▶ Problem details: Up through the line that contains "Viewport: 505px width, 412px height.", retype the entries exactly, beginning at the very first line.

▶ Stored records:
══════════════════════════════
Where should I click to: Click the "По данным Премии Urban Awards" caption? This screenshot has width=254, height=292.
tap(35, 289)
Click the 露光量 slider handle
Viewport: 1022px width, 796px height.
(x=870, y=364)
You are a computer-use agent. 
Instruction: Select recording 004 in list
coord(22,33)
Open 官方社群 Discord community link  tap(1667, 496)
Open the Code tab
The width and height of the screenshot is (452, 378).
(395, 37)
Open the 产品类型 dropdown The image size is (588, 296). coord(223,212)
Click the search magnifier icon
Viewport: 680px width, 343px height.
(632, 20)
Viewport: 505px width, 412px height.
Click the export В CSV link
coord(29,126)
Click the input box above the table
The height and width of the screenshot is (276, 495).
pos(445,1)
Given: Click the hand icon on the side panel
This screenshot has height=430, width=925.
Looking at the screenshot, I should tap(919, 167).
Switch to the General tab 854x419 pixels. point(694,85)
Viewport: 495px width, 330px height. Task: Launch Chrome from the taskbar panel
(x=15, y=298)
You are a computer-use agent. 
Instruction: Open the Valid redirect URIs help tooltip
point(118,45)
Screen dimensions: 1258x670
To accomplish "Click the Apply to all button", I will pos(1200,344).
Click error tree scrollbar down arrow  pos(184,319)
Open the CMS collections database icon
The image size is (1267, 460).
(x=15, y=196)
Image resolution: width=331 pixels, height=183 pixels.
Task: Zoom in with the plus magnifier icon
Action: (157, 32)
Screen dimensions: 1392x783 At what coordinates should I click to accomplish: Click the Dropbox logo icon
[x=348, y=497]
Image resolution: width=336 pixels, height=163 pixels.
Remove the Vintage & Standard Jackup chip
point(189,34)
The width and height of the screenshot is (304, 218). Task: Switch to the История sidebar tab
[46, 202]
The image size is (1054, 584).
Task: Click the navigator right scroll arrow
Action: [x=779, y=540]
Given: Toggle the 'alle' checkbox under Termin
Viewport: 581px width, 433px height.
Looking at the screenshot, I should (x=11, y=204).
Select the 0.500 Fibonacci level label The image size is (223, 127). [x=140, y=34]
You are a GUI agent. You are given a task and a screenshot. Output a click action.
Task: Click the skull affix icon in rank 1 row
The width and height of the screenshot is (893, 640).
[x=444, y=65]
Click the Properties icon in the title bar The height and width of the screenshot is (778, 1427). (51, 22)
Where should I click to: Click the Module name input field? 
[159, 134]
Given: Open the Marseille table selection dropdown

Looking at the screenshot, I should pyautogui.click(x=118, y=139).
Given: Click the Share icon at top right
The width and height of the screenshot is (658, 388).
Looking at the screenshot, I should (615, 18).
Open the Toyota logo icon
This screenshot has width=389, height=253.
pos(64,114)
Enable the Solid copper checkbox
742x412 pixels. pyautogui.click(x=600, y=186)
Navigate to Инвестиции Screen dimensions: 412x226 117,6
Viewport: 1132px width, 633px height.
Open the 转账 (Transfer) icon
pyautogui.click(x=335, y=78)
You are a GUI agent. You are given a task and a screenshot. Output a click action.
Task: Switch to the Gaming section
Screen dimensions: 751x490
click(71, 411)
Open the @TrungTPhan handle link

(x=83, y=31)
══════════════════════════════
▶ Exercise response:
Where should I click to: Click the "По данным Премии Urban Awards" caption? This screenshot has width=254, height=292.
tap(35, 289)
Click the 露光量 slider handle
Viewport: 1022px width, 796px height.
(x=870, y=364)
You are a computer-use agent. 
Instruction: Select recording 004 in list
coord(22,33)
Open 官方社群 Discord community link  tap(1667, 496)
Open the Code tab
The width and height of the screenshot is (452, 378).
(395, 37)
Open the 产品类型 dropdown The image size is (588, 296). coord(223,212)
Click the search magnifier icon
Viewport: 680px width, 343px height.
(632, 20)
Viewport: 505px width, 412px height.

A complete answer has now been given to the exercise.